**Prompt:**
From the listing below, extract every line in which the word "preset" appears.

################

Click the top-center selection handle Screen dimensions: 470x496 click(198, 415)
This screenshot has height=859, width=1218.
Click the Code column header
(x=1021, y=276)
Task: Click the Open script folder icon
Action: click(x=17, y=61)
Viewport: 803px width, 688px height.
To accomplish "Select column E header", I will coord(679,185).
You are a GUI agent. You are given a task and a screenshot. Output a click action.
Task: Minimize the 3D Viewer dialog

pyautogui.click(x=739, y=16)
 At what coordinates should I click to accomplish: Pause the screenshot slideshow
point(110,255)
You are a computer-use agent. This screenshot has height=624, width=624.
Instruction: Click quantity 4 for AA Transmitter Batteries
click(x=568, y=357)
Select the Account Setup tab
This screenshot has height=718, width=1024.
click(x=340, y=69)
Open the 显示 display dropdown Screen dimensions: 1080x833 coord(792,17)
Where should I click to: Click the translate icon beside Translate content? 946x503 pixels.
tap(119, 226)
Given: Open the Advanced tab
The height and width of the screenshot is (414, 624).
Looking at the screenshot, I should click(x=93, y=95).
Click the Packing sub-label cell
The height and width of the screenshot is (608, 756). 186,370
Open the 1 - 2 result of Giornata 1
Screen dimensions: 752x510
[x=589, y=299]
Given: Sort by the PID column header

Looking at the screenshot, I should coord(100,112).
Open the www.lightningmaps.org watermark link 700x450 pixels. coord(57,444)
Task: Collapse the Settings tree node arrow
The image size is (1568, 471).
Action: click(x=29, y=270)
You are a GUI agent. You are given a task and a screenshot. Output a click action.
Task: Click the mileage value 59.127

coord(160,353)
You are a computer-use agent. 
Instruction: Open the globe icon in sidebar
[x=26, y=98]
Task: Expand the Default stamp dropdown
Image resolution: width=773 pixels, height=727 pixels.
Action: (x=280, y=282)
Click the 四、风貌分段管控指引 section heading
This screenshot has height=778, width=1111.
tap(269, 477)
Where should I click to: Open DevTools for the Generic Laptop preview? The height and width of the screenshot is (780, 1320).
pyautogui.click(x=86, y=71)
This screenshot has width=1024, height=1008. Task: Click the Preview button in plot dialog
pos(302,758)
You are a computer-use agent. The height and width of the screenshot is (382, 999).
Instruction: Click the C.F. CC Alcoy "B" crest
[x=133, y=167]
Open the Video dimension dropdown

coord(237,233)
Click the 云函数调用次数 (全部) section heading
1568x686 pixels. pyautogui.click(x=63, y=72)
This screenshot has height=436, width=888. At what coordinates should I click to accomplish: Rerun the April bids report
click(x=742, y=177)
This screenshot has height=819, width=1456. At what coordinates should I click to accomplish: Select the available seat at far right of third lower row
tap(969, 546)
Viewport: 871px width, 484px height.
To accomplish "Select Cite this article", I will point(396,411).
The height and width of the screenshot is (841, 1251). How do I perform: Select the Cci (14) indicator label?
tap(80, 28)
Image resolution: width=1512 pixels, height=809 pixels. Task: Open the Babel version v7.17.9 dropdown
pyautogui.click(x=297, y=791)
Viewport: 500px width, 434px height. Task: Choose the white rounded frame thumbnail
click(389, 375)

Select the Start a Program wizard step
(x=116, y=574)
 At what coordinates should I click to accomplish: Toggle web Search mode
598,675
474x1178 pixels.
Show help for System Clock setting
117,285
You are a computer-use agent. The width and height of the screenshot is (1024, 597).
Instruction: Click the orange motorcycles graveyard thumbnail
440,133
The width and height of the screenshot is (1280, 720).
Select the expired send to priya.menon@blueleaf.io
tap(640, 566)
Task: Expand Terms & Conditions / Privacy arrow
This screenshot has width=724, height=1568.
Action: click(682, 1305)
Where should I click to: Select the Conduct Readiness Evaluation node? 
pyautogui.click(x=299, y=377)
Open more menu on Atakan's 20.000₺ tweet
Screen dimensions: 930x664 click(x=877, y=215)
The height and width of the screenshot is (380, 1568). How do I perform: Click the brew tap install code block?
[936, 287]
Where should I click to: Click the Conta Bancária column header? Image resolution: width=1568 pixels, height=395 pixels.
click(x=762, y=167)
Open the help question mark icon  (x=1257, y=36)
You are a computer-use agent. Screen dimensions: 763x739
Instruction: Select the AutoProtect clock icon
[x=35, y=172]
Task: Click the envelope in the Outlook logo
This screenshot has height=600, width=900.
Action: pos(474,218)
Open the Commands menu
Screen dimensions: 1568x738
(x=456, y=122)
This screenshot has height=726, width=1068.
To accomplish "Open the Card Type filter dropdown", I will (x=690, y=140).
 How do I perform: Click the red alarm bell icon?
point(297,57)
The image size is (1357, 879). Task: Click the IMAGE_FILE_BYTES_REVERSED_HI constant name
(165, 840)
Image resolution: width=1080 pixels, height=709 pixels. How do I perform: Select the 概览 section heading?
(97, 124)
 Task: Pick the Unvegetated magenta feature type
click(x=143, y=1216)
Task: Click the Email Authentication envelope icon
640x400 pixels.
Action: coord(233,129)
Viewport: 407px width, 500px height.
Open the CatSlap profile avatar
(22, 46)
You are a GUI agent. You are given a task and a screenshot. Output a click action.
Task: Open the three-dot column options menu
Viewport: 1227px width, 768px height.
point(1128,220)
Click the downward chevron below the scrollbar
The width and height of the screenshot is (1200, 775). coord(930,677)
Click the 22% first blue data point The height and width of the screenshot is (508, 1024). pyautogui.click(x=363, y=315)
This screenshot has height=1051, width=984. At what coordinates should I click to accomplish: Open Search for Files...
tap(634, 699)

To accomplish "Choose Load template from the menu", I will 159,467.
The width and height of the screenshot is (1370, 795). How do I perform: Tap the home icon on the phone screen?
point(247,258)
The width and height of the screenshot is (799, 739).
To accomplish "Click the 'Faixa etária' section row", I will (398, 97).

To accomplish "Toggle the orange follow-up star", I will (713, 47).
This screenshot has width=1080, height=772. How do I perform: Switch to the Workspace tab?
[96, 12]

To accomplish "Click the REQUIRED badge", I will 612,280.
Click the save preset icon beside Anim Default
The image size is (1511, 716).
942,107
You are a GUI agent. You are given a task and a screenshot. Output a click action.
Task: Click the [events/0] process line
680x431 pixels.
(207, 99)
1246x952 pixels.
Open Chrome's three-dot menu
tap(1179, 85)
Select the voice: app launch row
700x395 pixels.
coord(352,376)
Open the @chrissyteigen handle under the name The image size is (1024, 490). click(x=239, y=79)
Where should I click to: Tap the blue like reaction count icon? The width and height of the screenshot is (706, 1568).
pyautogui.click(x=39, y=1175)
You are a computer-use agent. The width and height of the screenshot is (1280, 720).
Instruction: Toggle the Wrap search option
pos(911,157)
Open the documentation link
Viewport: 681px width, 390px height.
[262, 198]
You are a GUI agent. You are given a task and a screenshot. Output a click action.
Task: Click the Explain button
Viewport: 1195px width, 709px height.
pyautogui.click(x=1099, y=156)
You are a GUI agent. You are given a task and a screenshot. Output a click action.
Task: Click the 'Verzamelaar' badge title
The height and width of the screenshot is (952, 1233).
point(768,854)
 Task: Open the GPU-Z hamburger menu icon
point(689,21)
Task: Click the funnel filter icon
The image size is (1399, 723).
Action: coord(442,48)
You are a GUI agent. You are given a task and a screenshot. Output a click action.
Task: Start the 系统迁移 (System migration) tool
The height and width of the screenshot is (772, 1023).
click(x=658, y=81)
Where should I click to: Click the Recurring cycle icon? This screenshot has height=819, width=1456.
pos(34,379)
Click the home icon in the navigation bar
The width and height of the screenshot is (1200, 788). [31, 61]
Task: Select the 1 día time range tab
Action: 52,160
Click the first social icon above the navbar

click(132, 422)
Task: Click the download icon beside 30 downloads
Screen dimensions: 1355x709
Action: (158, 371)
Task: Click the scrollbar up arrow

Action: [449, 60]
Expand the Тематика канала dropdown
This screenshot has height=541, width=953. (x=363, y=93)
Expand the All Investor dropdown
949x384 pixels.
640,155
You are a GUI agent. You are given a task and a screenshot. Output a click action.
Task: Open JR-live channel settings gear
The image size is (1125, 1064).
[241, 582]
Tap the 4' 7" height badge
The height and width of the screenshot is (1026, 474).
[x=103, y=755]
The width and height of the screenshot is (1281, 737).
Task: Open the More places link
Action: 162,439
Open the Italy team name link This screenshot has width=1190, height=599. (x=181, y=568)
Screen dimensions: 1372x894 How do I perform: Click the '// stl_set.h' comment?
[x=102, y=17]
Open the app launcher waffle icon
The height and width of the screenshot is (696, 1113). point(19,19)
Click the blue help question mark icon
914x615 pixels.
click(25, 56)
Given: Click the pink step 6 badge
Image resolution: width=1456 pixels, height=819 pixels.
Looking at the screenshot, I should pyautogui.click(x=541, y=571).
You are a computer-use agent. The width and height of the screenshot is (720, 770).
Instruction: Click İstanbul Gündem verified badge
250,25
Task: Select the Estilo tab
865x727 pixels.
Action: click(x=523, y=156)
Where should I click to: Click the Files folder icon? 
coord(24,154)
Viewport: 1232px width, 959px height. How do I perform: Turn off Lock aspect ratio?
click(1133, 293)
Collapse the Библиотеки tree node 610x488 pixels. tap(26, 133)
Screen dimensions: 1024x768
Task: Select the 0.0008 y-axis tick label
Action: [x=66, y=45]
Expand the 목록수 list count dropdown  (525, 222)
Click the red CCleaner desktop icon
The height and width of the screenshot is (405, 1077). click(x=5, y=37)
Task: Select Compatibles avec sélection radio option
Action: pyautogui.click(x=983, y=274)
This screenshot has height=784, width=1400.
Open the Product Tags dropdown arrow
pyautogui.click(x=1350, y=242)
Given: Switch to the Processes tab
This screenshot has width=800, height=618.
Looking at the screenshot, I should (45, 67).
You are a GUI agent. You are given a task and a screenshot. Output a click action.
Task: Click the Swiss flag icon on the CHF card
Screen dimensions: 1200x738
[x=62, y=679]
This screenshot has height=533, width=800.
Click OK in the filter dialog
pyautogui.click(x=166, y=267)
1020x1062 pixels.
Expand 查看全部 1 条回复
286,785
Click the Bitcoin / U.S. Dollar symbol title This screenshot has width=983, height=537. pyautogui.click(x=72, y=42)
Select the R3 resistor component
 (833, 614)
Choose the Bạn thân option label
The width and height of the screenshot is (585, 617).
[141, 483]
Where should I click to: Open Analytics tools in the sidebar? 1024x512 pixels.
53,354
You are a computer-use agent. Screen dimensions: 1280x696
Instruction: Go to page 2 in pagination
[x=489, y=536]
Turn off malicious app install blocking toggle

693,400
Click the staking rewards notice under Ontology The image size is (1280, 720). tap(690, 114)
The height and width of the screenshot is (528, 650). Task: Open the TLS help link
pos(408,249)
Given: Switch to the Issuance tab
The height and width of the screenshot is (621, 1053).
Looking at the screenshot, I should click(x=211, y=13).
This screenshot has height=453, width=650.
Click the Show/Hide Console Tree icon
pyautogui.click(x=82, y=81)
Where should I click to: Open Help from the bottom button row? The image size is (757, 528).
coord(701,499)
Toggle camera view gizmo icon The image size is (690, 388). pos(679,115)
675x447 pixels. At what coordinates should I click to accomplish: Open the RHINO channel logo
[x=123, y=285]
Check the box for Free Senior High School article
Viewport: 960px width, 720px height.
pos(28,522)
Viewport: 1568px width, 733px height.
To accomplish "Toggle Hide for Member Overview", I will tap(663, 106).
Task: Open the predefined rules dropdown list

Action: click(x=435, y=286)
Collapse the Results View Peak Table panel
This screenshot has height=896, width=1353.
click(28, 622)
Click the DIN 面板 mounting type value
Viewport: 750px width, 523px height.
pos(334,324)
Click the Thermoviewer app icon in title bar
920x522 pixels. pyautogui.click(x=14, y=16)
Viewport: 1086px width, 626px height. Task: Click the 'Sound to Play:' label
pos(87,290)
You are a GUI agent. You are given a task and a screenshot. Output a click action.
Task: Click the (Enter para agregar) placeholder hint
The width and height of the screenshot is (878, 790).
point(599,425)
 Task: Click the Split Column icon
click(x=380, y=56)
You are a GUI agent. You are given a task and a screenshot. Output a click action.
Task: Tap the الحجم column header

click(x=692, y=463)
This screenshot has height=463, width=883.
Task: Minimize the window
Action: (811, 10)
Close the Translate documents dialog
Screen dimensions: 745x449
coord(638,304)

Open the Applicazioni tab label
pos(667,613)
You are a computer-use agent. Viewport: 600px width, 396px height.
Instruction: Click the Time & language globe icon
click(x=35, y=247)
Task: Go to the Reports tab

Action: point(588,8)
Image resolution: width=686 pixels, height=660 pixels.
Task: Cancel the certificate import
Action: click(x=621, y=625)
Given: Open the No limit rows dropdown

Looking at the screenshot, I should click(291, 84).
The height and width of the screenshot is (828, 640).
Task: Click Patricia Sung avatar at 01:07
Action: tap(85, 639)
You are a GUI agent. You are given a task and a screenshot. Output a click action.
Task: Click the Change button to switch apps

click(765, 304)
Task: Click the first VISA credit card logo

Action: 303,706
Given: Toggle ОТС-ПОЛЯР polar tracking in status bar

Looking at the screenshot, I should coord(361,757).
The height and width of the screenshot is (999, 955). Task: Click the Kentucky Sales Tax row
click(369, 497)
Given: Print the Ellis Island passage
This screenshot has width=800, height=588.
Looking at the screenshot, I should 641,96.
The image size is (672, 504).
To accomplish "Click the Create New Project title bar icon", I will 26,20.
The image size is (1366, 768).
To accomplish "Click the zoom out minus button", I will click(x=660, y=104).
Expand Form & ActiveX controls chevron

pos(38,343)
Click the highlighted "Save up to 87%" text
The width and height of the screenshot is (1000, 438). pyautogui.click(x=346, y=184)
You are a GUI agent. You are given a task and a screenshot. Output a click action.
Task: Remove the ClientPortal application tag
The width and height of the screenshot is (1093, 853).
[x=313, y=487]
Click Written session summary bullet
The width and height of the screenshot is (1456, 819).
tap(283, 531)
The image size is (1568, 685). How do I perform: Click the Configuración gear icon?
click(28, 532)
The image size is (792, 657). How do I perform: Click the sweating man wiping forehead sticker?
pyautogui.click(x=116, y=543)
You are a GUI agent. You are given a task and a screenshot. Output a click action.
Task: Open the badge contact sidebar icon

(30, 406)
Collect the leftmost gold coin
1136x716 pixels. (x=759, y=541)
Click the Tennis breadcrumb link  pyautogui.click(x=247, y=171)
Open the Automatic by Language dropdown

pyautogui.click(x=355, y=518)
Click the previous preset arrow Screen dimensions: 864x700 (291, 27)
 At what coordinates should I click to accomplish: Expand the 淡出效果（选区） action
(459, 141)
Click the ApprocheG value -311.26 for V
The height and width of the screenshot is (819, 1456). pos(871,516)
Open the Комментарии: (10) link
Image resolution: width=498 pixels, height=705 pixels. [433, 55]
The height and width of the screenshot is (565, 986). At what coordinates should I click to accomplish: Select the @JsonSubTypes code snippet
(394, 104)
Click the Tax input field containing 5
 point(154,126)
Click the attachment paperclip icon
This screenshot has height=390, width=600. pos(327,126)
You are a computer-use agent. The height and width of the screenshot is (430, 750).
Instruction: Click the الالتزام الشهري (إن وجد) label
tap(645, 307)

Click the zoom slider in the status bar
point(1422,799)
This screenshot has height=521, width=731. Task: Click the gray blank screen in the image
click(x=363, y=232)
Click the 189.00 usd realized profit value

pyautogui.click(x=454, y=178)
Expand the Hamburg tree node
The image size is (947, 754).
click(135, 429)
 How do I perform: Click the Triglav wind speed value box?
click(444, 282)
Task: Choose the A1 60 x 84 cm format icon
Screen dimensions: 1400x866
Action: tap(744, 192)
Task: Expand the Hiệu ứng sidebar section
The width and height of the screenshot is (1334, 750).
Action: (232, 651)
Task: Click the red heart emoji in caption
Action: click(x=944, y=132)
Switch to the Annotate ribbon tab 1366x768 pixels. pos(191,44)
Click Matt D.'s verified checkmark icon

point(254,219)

################

**Output of the task:**
Click the save preset icon beside Anim Default
Click the previous preset arrow Screen dimensions: 864x700 (291, 27)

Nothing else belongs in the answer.